“Go ahead, I dare you.”
Like venom, those words struck poison right in my heart. I held the razor blade, inched deeper into the luke warm water, and sobbed. I couldn’t do it. I lost the dare.
She dared me to plunge those razors into my wrist after I threatened I could. My whole teenage spirit hurt desperately; I only wanted her to stop me, to plead for my life, to tell me I was worth more, to show me she loved me. But she was far too smart for me. She knew I wouldn’t do it. Mother’s know these things, don’t you know?
“You are so stupid.”
“You are so ugly.”
Alone in my hormonal, awkward, adolescent world, I felt comfort in the only place it was offered. And then,
I got pregnant.
I got a trailer and played grown-up.
I had a string of boyfriends.
Life hurt and felt out of control.
I eventually moved back in with my dad, who lived about six states away from my mom, and tried to regain “normal.”
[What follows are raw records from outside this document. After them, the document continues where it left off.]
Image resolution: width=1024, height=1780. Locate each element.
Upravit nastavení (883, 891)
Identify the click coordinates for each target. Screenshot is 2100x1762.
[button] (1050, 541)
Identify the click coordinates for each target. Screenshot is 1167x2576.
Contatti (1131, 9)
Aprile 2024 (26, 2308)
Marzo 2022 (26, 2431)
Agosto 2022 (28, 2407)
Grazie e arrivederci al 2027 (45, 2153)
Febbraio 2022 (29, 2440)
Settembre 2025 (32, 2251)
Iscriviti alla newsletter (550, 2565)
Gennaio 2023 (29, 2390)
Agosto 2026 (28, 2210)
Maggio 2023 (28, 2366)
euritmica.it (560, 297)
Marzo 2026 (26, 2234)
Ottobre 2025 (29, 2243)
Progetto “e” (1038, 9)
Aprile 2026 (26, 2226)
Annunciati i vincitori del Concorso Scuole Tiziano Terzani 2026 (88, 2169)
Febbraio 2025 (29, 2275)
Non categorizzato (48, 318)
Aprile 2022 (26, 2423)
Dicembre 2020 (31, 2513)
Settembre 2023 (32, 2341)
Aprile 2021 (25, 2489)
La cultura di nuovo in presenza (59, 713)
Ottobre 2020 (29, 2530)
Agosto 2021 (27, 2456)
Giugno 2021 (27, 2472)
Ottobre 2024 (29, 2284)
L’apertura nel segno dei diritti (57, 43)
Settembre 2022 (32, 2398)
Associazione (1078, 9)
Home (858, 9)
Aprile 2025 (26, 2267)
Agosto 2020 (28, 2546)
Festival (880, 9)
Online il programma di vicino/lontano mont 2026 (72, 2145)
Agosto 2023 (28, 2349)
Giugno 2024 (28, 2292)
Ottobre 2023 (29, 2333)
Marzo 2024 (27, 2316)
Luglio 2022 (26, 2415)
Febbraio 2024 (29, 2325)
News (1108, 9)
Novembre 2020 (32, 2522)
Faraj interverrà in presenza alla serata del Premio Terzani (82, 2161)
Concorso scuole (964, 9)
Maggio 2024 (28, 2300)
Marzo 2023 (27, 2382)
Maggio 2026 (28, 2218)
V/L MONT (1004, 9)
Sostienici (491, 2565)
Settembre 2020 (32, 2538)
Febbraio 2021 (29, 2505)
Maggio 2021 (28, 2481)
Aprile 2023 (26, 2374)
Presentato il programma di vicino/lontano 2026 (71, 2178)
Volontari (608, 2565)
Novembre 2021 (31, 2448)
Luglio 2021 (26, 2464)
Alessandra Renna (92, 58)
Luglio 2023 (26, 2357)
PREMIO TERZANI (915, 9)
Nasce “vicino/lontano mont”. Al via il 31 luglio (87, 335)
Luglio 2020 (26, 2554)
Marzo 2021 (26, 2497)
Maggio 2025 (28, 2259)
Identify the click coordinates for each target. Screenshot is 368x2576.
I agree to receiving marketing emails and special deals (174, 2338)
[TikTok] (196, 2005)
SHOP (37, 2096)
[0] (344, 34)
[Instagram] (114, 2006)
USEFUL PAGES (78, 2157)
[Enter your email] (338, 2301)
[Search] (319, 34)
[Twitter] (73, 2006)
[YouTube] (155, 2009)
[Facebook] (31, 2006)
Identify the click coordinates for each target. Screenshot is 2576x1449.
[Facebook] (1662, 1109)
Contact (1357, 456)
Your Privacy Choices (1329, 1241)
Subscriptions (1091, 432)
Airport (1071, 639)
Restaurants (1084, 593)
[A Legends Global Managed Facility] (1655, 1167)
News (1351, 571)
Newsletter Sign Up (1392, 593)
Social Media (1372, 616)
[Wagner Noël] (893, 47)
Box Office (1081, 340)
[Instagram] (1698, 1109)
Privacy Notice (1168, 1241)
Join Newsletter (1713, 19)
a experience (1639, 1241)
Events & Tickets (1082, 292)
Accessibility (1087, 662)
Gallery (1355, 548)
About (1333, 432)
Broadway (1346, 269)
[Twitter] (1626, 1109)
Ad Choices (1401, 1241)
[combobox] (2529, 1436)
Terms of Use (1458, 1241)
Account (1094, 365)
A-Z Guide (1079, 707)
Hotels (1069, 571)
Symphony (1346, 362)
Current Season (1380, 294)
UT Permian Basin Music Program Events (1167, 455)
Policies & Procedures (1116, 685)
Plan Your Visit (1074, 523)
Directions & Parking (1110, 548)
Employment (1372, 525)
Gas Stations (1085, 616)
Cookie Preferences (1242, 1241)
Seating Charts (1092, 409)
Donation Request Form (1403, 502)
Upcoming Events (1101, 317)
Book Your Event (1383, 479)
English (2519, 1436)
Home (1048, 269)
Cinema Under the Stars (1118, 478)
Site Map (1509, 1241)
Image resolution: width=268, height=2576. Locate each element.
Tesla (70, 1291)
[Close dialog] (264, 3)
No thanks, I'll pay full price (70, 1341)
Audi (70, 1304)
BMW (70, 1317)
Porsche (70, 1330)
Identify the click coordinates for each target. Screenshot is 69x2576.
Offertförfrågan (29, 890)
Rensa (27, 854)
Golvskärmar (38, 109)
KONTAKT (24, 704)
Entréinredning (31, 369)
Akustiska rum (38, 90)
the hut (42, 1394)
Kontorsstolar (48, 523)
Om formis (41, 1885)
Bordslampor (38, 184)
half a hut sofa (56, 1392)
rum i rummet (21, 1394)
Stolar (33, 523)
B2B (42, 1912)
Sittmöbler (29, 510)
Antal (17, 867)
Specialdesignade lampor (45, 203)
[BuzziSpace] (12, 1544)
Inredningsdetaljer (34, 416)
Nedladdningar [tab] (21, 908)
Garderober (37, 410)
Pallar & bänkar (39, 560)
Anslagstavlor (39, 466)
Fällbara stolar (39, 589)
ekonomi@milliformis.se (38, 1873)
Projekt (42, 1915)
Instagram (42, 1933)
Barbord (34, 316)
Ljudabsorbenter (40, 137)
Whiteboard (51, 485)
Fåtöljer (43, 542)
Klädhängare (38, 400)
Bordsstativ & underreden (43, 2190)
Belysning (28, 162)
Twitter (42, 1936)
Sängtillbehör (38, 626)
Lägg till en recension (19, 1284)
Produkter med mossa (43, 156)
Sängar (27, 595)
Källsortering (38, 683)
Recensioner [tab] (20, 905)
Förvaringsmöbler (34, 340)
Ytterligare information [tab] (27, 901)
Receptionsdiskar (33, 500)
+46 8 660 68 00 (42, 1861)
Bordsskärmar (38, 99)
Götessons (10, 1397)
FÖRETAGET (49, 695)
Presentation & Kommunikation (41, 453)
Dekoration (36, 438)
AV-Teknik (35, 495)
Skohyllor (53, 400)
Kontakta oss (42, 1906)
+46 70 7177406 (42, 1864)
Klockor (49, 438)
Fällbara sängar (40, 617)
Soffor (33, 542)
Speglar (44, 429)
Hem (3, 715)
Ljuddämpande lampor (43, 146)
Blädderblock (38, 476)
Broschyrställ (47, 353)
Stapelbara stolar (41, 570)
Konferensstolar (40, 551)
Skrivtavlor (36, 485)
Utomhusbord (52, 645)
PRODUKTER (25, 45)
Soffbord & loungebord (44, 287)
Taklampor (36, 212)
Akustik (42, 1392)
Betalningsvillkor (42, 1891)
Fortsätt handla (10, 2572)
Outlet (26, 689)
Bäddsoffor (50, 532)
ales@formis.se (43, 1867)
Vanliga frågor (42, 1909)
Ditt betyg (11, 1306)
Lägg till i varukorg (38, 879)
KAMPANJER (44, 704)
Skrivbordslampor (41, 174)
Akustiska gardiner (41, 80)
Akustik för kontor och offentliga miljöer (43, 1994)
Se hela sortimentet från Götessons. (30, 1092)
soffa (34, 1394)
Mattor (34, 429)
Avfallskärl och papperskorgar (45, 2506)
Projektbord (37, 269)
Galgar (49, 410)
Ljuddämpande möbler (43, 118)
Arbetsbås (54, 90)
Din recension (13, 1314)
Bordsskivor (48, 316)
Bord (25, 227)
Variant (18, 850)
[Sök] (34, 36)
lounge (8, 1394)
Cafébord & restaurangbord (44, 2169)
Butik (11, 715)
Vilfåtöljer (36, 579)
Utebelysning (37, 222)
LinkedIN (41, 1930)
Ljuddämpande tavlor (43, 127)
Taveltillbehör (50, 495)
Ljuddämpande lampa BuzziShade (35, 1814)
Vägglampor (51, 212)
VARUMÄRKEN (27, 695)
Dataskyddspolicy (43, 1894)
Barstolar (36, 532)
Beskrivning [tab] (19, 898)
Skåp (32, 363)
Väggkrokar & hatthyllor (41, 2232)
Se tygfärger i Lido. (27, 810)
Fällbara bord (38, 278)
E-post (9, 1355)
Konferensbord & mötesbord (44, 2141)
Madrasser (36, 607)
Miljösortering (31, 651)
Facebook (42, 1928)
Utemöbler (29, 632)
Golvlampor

New clothes, homework, a curfew. Normal.
When I allow myself to wonder through the memories of that time, I almost think it was another life, one completely foreign to me. I’m now sitting in my nice suburban home, with my good husband and three healthy, well-fed, well-clothed, much-loved babes. We live “normal.”
But I was “that” girl.
And she was hurting and desperate and just wanted to be loved.
She just wanted to be held and comforted.
She just wanted the me that is here now.
And she wants you. She needs you.
If you see her in your child’s school, or in your neighborhood, talk to her. Be kind and open. Show her love and grace. Show her the savior. She is an outsider, the bad girl, the one it would be so easy to give up on.
Don’t give up on her.
She just might have something worth saying one day.